TEXT EXCERPT:
○ ○ ○

The electron microprobe (electron probe microanalyzer) developed from two technologies:
electron microscopy, which uses a focused high energy electron beam to impact a target material, and
X-ray spectroscopy, which identifies the
photons scattered from the electron beam impact, with the energy/wavelength of the photons characteristic of the atoms excited by the incident electrons.
Ernst Ruska and
Max Knoll are associated with the prototype electron microscope in 1931.
Henry Moseley was involved in the discovery of the direct relationship between the wavelength of X-rays and the identity of the atom from which it originated. Several historical threads combined in the early development of electron beam microanalysis. One was the work of
James Hillier and Richard Baker at
RCA. In the early 1940s, they built an electron microprobe, combining an electron microscope and an energy loss spectrometer. A patent application was filed in 1944.

○ ○ ○

DATA SHOWN:

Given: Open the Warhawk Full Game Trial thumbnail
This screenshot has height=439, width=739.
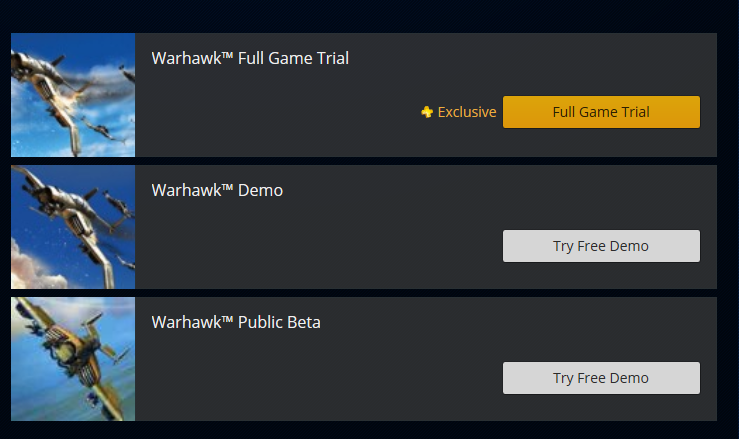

○ ○ ○

EXERCISE TASK: Could you print the full passage on the origins of the electron microprobe, word for word?

SOLUTION:
The electron microprobe (electron probe microanalyzer) developed from two technologies:
electron microscopy, which uses a focused high energy electron beam to impact a target material, and
X-ray spectroscopy, which identifies the
photons scattered from the electron beam impact, with the energy/wavelength of the photons characteristic of the atoms excited by the incident electrons.
Ernst Ruska and
Max Knoll are associated with the prototype electron microscope in 1931.
Henry Moseley was involved in the discovery of the direct relationship between the wavelength of X-rays and the identity of the atom from which it originated. Several historical threads combined in the early development of electron beam microanalysis. One was the work of
James Hillier and Richard Baker at
RCA. In the early 1940s, they built an electron microprobe, combining an electron microscope and an energy loss spectrometer. A patent application was filed in 1944.